Exploring intertwined orders in cuprate superconductors

TL;DR

This paper discusses the complex interplay of spin, charge, and superconducting orders in cuprate superconductors, highlighting recent experimental findings and theoretical models that suggest intertwined and competing orders influence high-temperature superconductivity.

Contribution

It provides a comprehensive review of experimental and theoretical insights into intertwined orders in cuprates, emphasizing the role of charge modulations and their relation to superconductivity.

Findings

Spin and charge orders coexist with superconductivity in cuprates.

Charge density wave order peaks at 1/8 hole doping in various cuprates.

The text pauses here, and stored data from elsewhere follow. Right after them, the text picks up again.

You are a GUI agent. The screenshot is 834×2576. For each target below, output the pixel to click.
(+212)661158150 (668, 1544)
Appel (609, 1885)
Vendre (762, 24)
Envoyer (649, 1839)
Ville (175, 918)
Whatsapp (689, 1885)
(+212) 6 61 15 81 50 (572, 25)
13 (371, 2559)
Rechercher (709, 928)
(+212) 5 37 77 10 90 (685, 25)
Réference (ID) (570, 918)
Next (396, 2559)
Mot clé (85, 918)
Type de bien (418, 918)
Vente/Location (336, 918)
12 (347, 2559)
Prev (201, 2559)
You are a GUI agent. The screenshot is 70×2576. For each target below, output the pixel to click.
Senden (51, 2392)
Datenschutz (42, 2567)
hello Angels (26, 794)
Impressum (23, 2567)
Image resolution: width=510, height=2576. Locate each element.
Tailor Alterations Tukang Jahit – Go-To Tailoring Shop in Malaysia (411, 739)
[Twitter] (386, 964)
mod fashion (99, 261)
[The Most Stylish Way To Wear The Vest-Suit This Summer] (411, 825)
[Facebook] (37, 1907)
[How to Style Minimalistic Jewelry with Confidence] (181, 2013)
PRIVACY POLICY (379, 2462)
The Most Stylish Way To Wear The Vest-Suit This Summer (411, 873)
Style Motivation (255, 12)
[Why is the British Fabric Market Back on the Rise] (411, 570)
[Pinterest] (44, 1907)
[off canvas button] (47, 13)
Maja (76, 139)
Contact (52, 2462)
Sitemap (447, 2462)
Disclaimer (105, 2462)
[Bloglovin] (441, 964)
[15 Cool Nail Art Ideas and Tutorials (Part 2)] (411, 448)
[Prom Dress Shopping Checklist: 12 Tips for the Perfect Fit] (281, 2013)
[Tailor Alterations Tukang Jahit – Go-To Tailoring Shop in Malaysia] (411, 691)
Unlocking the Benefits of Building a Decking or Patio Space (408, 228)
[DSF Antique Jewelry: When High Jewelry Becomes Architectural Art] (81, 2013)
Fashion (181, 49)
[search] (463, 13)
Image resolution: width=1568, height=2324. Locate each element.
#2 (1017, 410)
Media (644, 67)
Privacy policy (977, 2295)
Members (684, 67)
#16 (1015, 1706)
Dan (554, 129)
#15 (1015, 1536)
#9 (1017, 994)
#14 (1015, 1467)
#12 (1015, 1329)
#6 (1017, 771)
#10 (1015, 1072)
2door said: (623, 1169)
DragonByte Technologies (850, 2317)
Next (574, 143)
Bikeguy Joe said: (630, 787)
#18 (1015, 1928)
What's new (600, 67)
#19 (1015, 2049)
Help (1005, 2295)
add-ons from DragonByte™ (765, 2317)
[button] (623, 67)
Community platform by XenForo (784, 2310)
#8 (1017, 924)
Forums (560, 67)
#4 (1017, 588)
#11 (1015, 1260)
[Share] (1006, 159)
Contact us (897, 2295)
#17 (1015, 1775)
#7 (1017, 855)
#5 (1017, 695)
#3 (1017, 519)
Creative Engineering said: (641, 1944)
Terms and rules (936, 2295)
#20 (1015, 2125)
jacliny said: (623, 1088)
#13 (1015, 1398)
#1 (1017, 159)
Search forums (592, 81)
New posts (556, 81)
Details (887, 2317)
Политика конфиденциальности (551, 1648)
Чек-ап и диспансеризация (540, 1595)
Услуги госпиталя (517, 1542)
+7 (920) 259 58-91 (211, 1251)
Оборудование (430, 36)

Theoretical models suggest pair-density-wave states are energetically competitive.

Abstract

The concept of intertwined orders has been introduced to describe the cooperative relationship between antiferromagnetic spin correlations and electron (or hole) pair correlations that develop in copper-oxide superconductors. This contrasts with systems in which, for example, charge-density-wave (CDW) order competes for Fermi surface area with superconductivity. La$_{2-x}$Ba$_x$CuO$_4$ with $x=0.125$ provides an example in which the ordering of spin stripes coincides with the onset of two-dimensional superconducting correlations. The apparent frustration of the interlayer Josephson coupling has motivated the concept of the pair-density-wave superconductor, a state that theoretical calculations show to be energetically competitive with the uniform $d$-wave superconductor. Even at $x=0.095$, where there is robust superconductivity below 32~K in zero field, the coexistence of strong, low-energy, incommensurate spin excitations implies a spatially modulated and intertwined pair wave function. Recent observations of CDW order in YBa$_2$Cu$_3$O$_{6+x}$ and other cuprate families have raised interesting questions regarding the general role of charge modulations and the relation to superconductivity. While there are differences in the doping dependence of the modulation wave vectors in YBa$_2$Cu$_3$O$_{6+x}$ and La$_{2-x}$Ba$_x$CuO$_4$, the maximum ordering strength is peaked at the hole concentration of 1/8 in both cases. There are also possible connections with the quantum oscillations that have been detected about the same hole concentration but at high magnetic fields. Resolving these relationships remains a research challenge.